------ READING TEXT ------

Written by Bryan Lutz, Editor at Dollarcollapse.com:

 

It’s starting to become obvious, even if you’re someone who’s new to investing or macro-economics.

What’s happening in the markets isn’t normal.

Stocks are trading at 100, sometimes 200 times their valuation. And yet, corrections look like knocking off maybe 30% of a stocks valuation, but only for awhile. More money gets printed by the Federal Reserve, and then the Treasury hands it out to banks for fun and profit in the stock market.

The Money Bubble continues to grow bigger every day.

Here are three charts that show today’s markets are anything but normal:

 

The Wilshire 5000 Total Market Index is a market-capitalization-weighted index designed to measure the performance of essentially the entire investable U.S. stock market.

Since its inception in 1971. the average sits at 90%.

Today, we’re north of 220%.

That red dashed line is what normal used to look like, back when stocks reflected the economy that produced them. Now the whole market is worth more than twice everything America makes in a year. Every recession on this chart dragged the line back toward 90%. This one hasn’t reverted.

And, since the Fed began Quantitative Easing(QE) as a solution for the Great Financial Crisis (2008), it’s just kept climbing.

Next up is the Buffett Indicator. It’s fairly well known.

------

— WHAT THE TASK REQUIRES —
Answer these from the text on market valuations:
(a) By how much do corrections knock off a stock's valuation?
(b) What average does the text give for the period since the Wilshire 5000's inception in 1971?
(c) In response to what event did the Fed begin Quantitative Easing?

------ RECORDS SHOWN ------

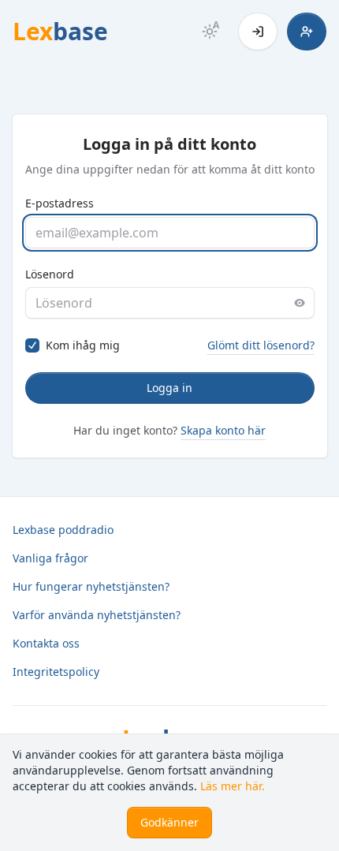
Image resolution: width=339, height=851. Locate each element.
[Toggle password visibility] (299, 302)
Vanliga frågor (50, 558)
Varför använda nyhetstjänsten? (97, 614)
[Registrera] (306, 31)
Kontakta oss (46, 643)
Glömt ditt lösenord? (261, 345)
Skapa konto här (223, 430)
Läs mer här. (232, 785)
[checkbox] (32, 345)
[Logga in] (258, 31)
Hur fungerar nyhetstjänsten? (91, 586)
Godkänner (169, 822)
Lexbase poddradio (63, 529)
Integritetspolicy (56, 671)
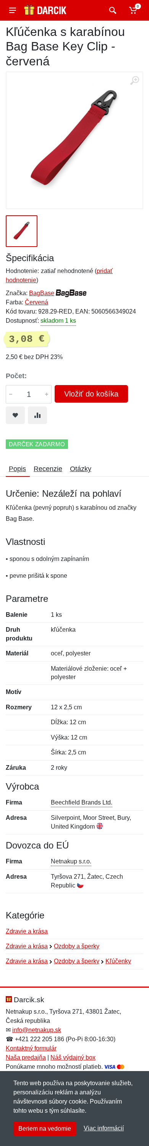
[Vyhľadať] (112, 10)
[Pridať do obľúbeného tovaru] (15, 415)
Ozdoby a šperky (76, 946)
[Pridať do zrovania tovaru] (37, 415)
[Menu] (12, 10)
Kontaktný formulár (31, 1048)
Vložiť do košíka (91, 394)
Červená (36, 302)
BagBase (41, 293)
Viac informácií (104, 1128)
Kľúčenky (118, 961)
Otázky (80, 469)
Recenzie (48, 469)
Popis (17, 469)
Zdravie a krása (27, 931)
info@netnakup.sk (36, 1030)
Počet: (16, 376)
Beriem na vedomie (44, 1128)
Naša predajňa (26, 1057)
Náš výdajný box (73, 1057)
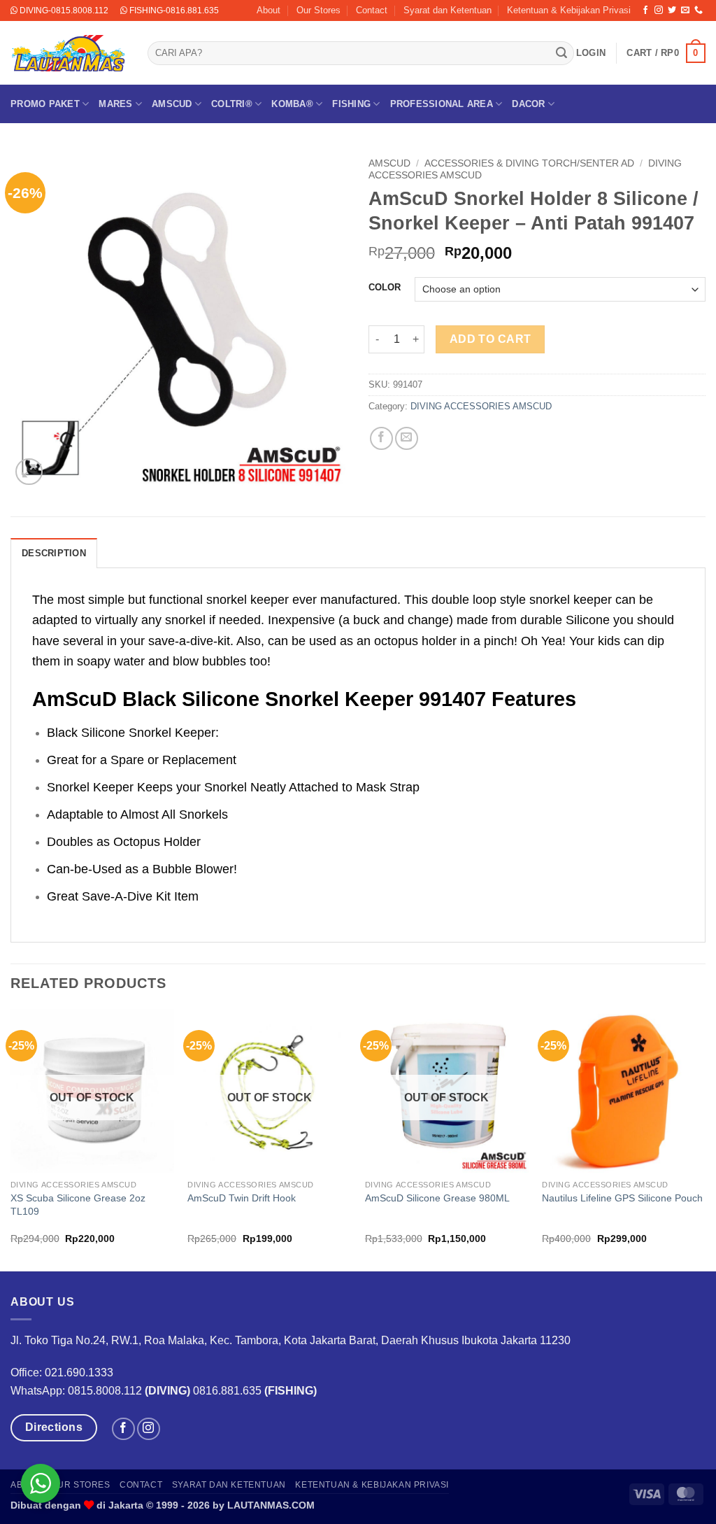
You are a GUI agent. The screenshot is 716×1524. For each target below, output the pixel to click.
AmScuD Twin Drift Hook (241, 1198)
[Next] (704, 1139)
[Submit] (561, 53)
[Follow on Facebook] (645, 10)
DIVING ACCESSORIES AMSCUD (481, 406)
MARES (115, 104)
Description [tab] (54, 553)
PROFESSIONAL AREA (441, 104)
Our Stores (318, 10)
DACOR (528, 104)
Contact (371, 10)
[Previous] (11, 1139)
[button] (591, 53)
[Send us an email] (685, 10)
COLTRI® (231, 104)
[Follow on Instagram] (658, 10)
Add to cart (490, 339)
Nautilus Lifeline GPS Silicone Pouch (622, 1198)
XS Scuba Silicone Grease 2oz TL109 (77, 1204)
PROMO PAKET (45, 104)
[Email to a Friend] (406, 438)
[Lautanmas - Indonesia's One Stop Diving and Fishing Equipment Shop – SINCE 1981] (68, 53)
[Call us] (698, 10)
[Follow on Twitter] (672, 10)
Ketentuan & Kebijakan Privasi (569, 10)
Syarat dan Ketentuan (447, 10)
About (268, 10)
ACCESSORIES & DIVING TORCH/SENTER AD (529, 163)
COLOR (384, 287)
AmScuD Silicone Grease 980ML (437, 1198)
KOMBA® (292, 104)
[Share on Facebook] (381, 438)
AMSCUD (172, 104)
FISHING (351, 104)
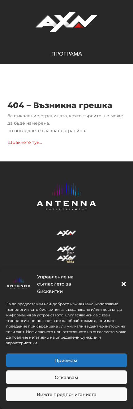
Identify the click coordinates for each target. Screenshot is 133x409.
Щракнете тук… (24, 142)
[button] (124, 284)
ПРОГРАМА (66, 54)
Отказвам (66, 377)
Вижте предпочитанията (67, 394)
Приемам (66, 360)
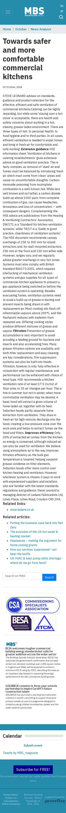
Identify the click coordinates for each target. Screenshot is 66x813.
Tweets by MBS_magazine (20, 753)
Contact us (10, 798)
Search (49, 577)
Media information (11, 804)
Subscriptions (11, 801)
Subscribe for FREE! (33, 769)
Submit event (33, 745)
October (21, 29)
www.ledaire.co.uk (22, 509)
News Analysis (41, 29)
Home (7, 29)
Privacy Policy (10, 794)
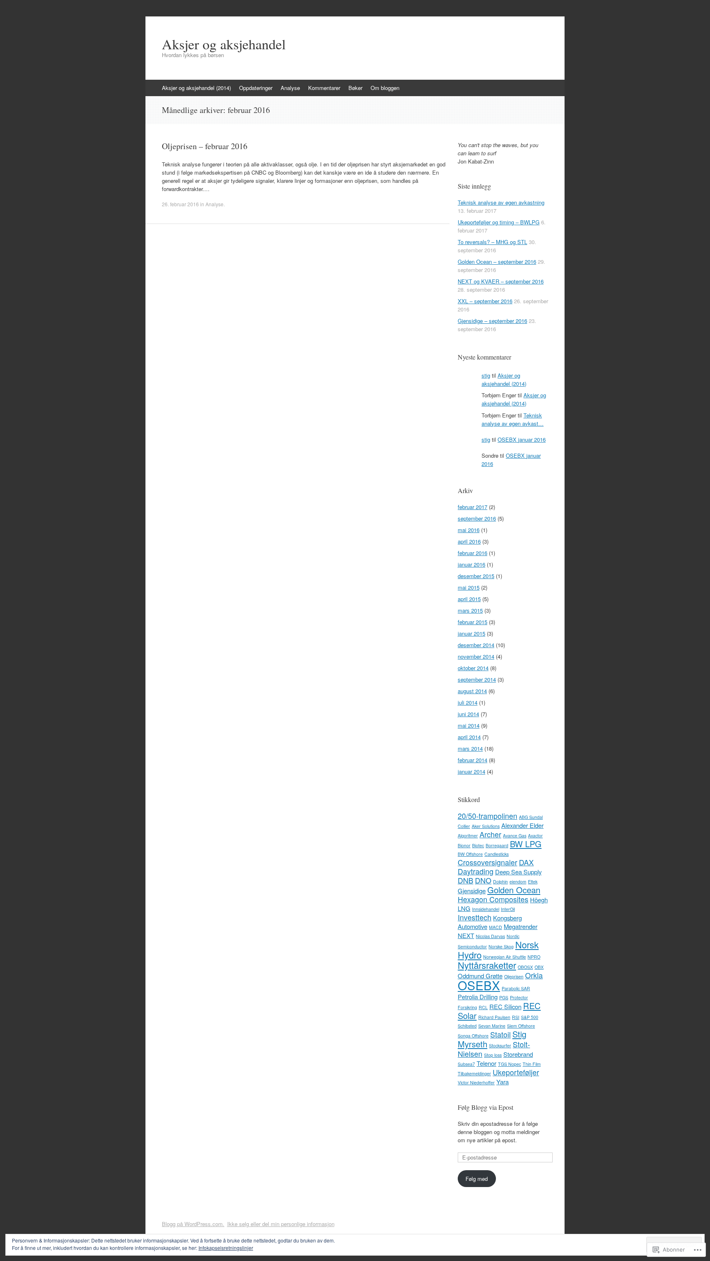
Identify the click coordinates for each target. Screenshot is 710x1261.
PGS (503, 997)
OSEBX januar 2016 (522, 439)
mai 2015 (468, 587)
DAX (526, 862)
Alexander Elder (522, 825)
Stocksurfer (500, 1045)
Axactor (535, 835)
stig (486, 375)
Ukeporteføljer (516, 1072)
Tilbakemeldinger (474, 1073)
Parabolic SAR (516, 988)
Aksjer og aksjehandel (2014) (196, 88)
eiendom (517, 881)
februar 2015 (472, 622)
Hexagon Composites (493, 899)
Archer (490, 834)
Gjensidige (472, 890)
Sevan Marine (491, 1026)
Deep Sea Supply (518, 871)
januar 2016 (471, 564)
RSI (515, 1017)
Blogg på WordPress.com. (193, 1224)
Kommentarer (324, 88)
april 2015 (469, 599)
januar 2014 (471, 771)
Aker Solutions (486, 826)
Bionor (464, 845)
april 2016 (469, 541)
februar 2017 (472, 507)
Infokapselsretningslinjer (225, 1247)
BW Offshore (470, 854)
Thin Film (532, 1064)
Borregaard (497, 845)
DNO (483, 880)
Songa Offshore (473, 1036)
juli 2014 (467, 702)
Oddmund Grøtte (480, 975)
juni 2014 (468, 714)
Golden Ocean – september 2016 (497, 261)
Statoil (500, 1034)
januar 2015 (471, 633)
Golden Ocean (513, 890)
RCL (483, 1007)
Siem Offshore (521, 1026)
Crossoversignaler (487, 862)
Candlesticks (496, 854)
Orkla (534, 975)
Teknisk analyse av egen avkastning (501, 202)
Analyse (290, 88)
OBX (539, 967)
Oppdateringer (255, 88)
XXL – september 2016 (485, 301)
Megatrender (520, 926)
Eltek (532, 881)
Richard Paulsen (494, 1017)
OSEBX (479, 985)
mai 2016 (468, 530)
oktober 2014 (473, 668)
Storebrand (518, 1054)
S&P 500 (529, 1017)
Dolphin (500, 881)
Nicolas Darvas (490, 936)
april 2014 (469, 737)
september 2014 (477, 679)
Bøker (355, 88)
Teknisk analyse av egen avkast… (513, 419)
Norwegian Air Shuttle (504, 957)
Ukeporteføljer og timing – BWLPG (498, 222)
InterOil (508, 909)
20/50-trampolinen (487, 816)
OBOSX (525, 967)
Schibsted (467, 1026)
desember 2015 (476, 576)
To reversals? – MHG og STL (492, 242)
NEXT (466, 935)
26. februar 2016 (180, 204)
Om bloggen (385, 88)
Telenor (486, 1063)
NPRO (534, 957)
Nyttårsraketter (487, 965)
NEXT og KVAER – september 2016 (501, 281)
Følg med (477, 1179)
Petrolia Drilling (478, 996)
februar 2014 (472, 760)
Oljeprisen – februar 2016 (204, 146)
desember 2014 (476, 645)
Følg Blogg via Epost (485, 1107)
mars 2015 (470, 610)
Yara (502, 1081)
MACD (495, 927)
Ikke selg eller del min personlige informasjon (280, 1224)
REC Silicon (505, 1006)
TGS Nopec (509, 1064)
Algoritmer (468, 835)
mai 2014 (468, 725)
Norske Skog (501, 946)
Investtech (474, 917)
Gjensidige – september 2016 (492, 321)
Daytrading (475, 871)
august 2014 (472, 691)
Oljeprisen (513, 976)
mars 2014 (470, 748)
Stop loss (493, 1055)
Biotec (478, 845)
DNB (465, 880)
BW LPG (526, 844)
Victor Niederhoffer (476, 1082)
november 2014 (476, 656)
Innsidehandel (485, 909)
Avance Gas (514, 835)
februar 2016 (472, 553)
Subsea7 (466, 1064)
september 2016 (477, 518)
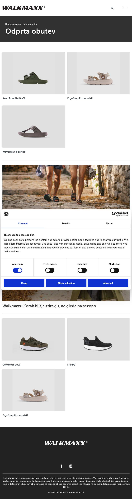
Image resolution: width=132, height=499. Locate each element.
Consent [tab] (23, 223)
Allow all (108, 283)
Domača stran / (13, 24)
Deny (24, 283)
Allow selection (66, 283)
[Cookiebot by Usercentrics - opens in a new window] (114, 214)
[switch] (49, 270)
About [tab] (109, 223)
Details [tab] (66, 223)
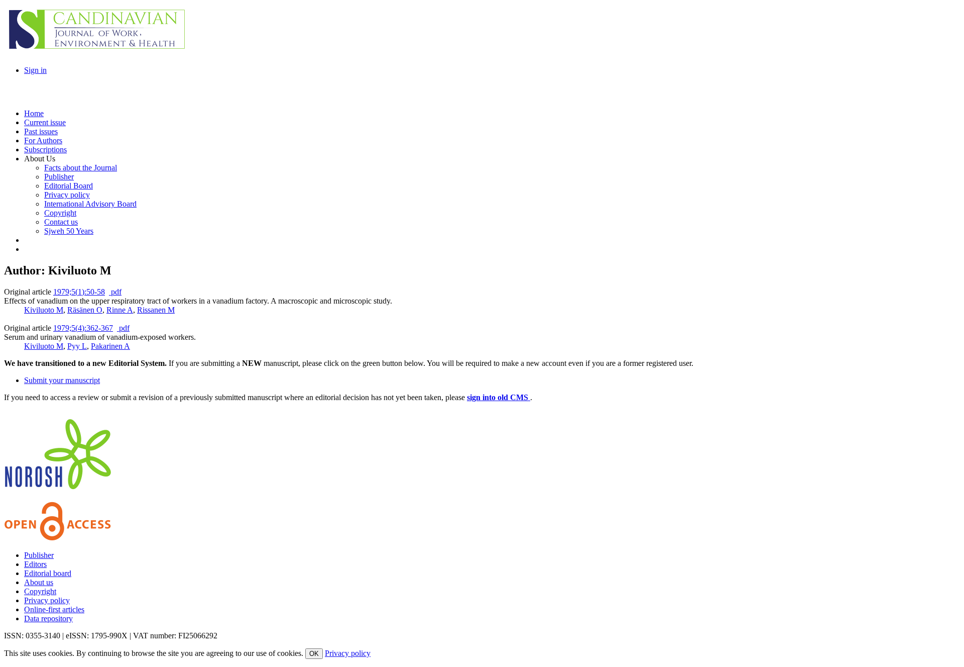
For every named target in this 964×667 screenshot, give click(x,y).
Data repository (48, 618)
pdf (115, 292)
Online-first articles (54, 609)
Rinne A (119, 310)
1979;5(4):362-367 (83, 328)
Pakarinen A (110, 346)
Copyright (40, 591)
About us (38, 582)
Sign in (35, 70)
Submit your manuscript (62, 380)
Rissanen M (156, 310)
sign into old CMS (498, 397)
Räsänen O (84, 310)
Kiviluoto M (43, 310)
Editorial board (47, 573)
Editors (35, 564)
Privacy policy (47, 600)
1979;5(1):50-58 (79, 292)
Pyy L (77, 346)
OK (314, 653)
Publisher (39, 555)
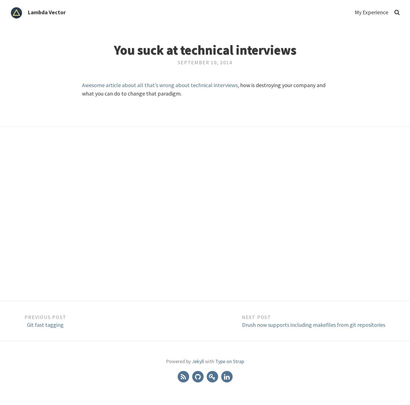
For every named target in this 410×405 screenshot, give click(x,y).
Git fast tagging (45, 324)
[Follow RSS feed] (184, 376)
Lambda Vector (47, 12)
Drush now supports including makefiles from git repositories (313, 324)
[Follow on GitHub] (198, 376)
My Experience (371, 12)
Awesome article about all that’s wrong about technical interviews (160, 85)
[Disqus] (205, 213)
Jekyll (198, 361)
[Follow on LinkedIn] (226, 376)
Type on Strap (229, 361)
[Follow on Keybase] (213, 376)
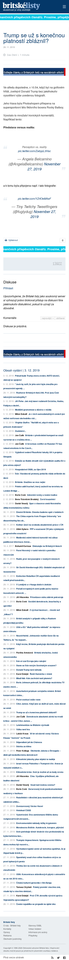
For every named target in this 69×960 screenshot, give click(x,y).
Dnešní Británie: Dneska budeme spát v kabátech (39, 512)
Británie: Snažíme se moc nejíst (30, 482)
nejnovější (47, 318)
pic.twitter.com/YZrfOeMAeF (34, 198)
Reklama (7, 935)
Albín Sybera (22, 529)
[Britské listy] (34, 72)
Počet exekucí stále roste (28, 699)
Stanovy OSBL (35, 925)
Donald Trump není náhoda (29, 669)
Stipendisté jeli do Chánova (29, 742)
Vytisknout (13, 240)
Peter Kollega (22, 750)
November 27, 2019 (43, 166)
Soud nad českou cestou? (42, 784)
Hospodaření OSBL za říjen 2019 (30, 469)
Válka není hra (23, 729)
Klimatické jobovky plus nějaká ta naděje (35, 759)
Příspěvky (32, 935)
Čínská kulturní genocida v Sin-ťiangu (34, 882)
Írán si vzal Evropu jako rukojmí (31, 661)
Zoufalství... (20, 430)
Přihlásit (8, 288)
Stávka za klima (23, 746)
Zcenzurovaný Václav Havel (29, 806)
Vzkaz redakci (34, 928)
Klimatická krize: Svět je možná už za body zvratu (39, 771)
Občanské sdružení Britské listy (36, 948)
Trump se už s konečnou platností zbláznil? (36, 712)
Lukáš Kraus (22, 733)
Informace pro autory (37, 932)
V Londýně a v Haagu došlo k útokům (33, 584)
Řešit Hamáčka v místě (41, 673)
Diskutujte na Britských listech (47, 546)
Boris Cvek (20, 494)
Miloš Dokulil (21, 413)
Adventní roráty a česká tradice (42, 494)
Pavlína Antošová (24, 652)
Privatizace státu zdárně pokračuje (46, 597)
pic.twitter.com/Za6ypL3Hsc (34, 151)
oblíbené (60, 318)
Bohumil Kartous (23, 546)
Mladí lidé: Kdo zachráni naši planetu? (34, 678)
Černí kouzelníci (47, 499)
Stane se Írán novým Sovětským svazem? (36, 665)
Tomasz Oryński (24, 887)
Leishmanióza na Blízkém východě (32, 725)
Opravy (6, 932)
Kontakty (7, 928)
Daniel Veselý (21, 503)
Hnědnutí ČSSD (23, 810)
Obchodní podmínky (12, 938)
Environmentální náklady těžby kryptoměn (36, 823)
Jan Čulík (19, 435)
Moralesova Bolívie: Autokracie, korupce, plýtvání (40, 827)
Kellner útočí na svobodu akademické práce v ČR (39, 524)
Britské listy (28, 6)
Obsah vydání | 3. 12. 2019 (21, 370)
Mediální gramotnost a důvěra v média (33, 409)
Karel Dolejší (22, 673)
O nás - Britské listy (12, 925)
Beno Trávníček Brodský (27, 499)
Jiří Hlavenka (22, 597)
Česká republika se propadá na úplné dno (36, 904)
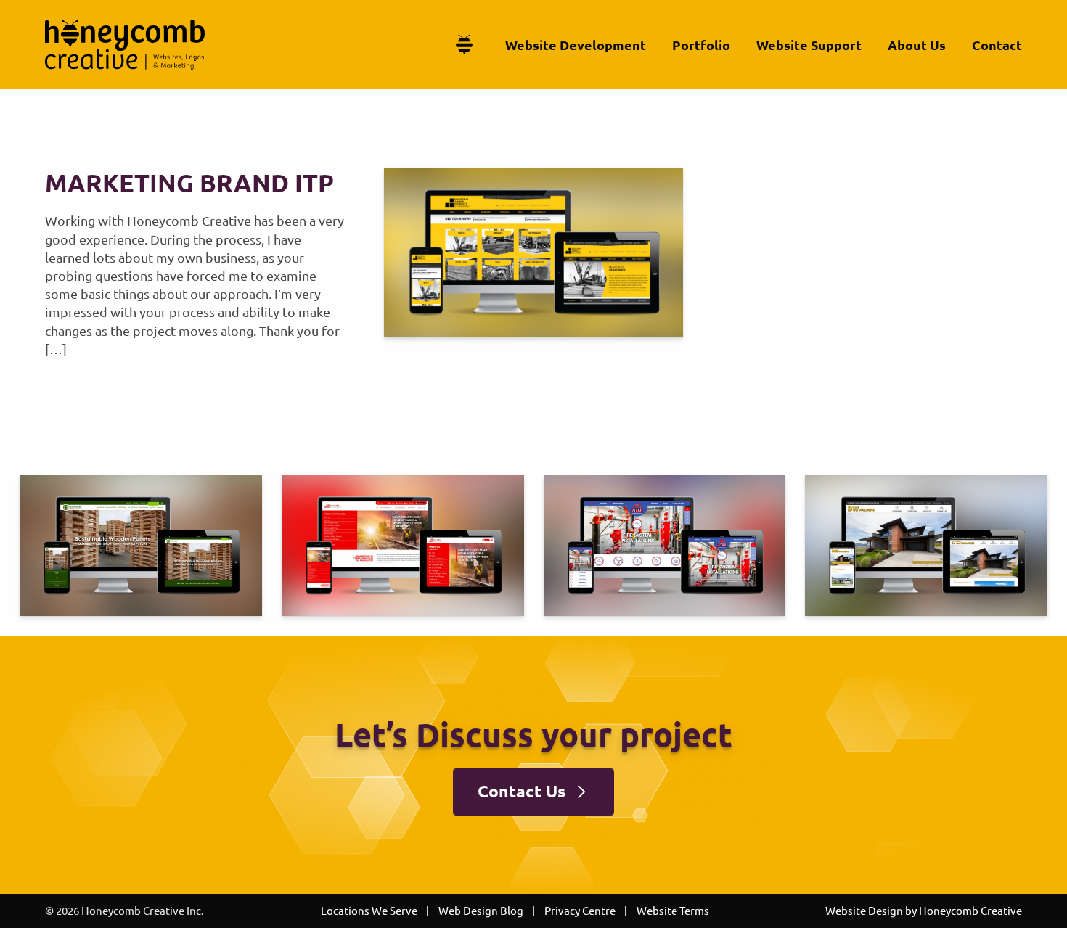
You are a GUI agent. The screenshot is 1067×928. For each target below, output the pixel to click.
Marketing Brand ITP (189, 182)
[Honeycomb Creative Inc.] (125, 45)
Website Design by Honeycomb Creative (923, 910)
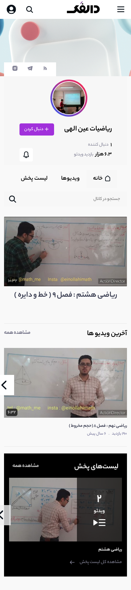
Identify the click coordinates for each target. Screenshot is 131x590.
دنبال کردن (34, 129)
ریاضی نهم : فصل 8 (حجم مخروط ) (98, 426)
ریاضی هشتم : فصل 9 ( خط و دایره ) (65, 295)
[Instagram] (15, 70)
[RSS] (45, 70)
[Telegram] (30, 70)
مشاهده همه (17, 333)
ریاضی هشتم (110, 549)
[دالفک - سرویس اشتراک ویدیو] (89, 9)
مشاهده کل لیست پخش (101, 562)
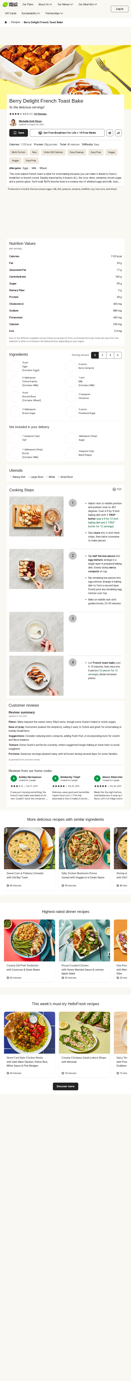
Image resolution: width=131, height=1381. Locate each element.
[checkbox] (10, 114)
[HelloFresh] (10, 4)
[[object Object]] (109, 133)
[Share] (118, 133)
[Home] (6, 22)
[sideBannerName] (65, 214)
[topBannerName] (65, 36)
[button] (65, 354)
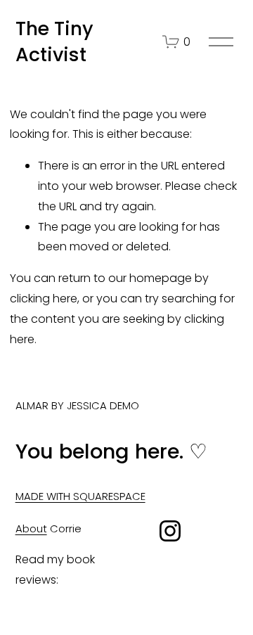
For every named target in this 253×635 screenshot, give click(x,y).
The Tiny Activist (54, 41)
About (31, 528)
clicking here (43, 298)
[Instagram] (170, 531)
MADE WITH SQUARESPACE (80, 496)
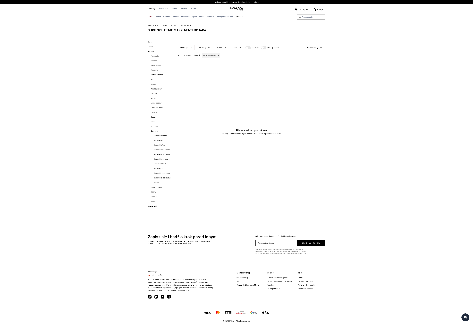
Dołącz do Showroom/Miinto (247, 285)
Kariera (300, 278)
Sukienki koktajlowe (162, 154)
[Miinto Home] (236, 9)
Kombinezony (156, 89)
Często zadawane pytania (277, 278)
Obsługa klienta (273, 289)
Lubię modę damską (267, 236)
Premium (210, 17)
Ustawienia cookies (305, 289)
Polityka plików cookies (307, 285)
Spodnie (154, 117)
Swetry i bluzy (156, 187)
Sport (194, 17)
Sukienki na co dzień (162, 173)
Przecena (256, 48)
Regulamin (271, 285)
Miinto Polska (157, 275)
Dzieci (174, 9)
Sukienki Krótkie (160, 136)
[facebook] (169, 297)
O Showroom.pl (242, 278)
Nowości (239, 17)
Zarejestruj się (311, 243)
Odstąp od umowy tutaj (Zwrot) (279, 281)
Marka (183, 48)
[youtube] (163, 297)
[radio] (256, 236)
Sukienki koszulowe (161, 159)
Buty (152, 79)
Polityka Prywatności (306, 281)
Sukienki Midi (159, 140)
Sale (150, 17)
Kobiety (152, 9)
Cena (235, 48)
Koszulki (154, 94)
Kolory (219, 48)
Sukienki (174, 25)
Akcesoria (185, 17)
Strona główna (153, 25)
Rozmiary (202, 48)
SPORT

------

— EXPECTED OUTPUT —
(a) Maybe 30%, but only for a while.
(b) 90%.
(c) The Great Financial Crisis of 2008.